** Description of the task **
Show all lines below holding the string "will".

********************

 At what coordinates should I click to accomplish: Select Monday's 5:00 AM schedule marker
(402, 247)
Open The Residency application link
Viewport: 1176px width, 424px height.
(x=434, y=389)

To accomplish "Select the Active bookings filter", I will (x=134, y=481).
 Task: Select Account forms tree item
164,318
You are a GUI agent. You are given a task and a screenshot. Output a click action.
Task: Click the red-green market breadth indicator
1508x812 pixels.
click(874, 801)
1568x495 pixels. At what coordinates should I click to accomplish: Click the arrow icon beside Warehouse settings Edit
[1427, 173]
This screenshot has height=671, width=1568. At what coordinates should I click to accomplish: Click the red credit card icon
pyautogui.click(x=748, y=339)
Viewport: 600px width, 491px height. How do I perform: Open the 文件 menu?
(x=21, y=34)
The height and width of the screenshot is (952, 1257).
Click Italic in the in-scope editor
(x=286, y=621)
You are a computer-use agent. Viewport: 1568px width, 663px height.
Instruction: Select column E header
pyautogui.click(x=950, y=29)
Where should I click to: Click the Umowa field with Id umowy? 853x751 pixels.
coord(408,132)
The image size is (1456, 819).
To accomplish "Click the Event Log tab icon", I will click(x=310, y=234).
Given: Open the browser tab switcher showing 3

********************

** Response area **
To accomplish "Select the Active bookings filter", I will (x=134, y=481).
To accomplish "Click the Event Log tab icon", I will click(x=310, y=234).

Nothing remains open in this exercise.